>> begin

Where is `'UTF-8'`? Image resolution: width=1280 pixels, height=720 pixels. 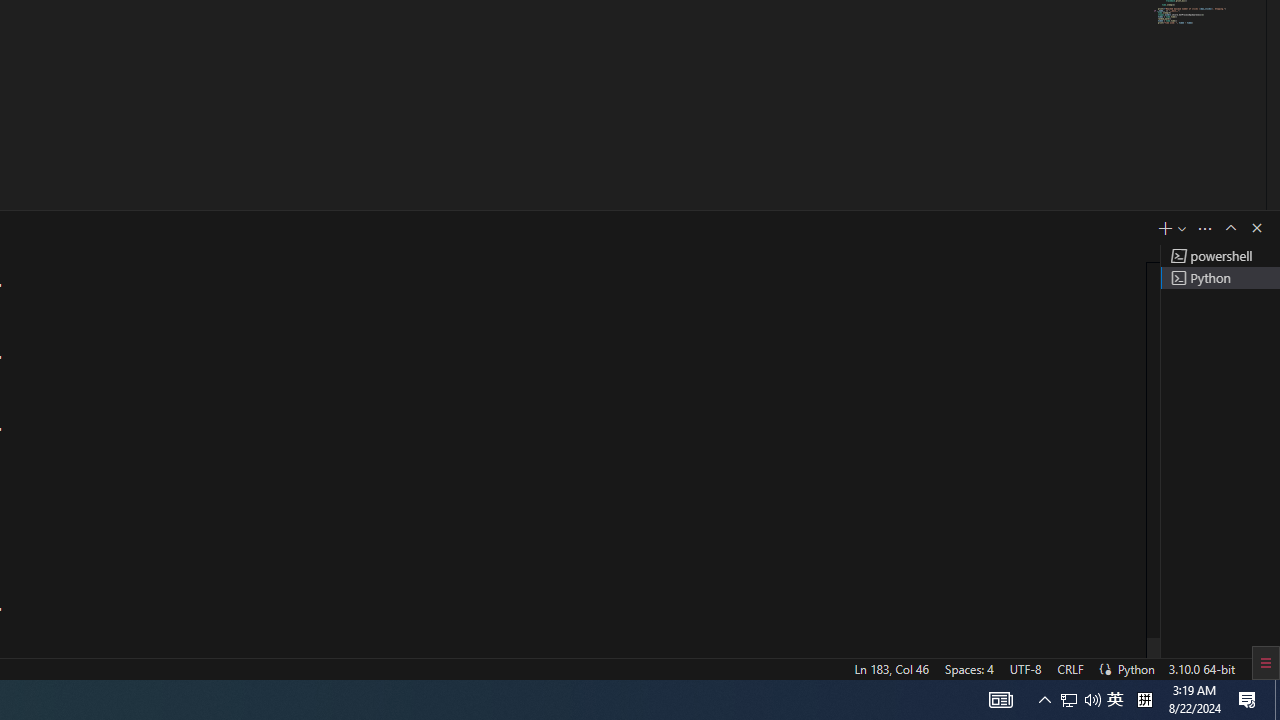 'UTF-8' is located at coordinates (1025, 668).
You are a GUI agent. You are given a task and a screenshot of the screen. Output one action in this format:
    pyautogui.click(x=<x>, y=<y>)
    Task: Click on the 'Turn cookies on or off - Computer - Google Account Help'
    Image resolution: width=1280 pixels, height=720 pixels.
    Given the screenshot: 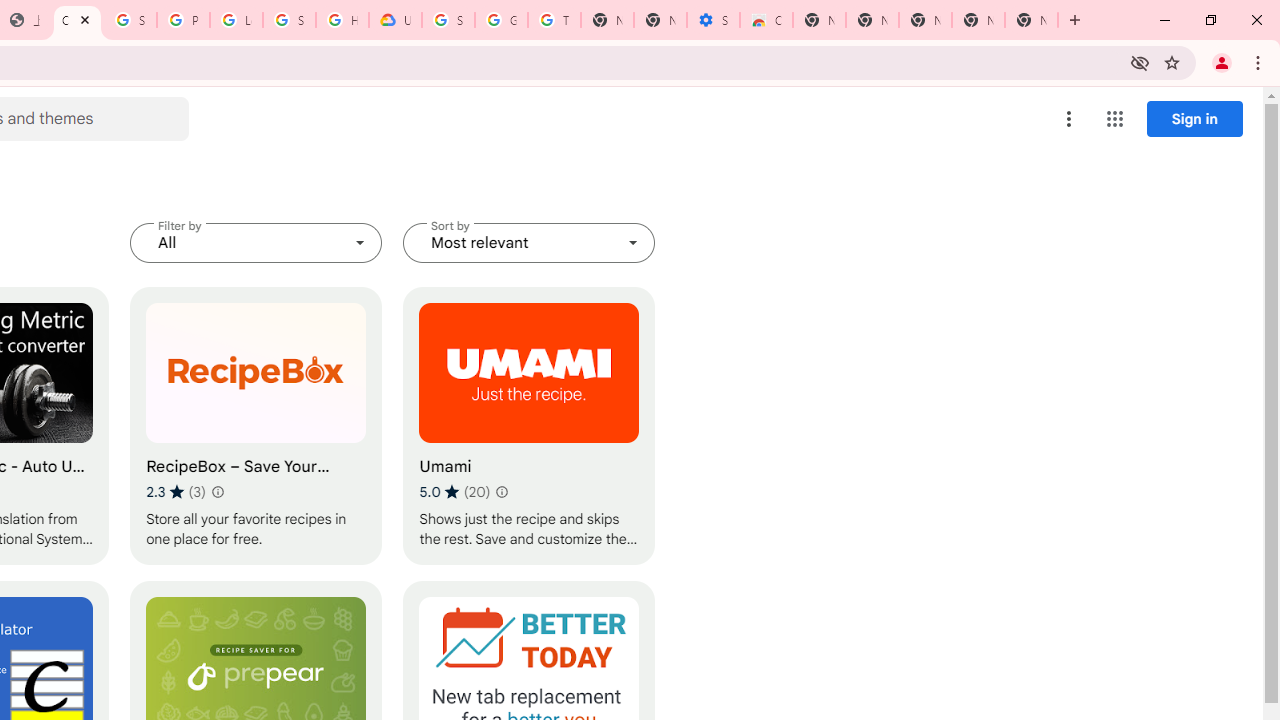 What is the action you would take?
    pyautogui.click(x=554, y=20)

>> end

**CHALLENGE:**
Rewrite the lines from the one with "You are a GUI" through the one with "Task: Click on", changing "action" to "command" and leaving everything else as it is.

**REPLY TO THE EXERCISE:**
You are a GUI agent. You are given a task and a screenshot of the screen. Output one command in this format:
    pyautogui.click(x=<x>, y=<y>)
    Task: Click on the 'Turn cookies on or off - Computer - Google Account Help'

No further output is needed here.